[Directions] Looking through the entries, count each line where the string "Saxlama" occurs, and write only the total.

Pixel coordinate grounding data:
»»
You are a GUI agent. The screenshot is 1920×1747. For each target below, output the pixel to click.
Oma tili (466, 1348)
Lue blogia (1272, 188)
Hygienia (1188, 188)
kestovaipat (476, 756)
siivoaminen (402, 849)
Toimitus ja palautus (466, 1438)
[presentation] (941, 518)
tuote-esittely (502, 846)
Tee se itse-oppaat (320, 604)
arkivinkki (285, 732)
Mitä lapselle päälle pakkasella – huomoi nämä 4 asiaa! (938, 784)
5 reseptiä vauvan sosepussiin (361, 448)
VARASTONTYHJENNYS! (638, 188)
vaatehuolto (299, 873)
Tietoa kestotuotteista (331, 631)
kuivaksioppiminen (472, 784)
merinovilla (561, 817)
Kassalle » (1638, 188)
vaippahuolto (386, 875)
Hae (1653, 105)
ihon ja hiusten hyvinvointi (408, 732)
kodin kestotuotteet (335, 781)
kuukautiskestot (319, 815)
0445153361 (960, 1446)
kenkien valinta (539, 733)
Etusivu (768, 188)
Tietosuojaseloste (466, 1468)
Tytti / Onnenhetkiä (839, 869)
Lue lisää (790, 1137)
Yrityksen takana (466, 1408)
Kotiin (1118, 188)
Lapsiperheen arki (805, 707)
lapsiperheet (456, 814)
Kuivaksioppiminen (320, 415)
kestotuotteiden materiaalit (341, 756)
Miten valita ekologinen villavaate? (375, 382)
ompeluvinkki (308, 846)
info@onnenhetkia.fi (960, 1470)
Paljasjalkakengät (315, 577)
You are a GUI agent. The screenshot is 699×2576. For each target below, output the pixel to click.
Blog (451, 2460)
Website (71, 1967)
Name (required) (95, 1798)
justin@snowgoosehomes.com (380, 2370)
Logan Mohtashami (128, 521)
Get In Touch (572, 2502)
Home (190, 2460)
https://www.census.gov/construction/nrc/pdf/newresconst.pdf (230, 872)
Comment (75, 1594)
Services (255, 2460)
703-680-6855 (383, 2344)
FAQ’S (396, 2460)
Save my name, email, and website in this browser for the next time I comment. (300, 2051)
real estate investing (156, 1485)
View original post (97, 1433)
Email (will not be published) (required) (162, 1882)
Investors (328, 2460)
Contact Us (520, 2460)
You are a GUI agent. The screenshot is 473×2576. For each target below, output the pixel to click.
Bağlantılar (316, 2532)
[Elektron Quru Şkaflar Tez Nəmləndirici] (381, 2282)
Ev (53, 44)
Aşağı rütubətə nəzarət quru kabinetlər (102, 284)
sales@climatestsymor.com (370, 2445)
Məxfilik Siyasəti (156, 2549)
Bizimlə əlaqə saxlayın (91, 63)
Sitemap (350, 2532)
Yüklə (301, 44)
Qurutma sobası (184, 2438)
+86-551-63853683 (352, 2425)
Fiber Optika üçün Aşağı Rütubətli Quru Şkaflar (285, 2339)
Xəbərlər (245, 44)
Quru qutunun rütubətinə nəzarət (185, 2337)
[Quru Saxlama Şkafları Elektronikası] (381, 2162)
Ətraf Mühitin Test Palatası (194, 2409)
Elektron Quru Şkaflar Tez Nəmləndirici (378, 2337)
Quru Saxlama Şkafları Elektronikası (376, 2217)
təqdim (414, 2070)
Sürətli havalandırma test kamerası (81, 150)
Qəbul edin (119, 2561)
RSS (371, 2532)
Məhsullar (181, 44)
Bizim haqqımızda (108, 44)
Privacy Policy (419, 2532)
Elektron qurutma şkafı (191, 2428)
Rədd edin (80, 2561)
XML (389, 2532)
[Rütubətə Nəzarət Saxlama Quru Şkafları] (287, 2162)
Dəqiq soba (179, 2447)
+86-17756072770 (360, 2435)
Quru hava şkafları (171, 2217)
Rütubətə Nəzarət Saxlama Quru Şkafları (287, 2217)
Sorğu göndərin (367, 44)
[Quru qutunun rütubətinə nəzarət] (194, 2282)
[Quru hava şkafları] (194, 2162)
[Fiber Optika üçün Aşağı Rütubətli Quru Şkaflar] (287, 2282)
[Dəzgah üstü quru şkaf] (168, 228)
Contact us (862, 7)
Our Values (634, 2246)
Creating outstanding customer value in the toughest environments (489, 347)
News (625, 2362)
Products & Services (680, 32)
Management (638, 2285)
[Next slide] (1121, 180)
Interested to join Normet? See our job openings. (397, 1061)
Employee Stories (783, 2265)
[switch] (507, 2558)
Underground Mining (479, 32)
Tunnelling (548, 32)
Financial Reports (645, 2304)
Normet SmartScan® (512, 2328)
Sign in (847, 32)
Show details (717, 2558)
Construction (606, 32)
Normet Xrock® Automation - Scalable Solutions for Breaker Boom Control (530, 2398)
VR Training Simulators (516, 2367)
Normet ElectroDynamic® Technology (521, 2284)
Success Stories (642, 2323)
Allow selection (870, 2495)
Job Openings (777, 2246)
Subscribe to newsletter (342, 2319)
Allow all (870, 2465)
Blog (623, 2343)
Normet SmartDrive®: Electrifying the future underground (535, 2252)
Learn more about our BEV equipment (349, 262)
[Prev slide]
««
[Output for this exercise] 4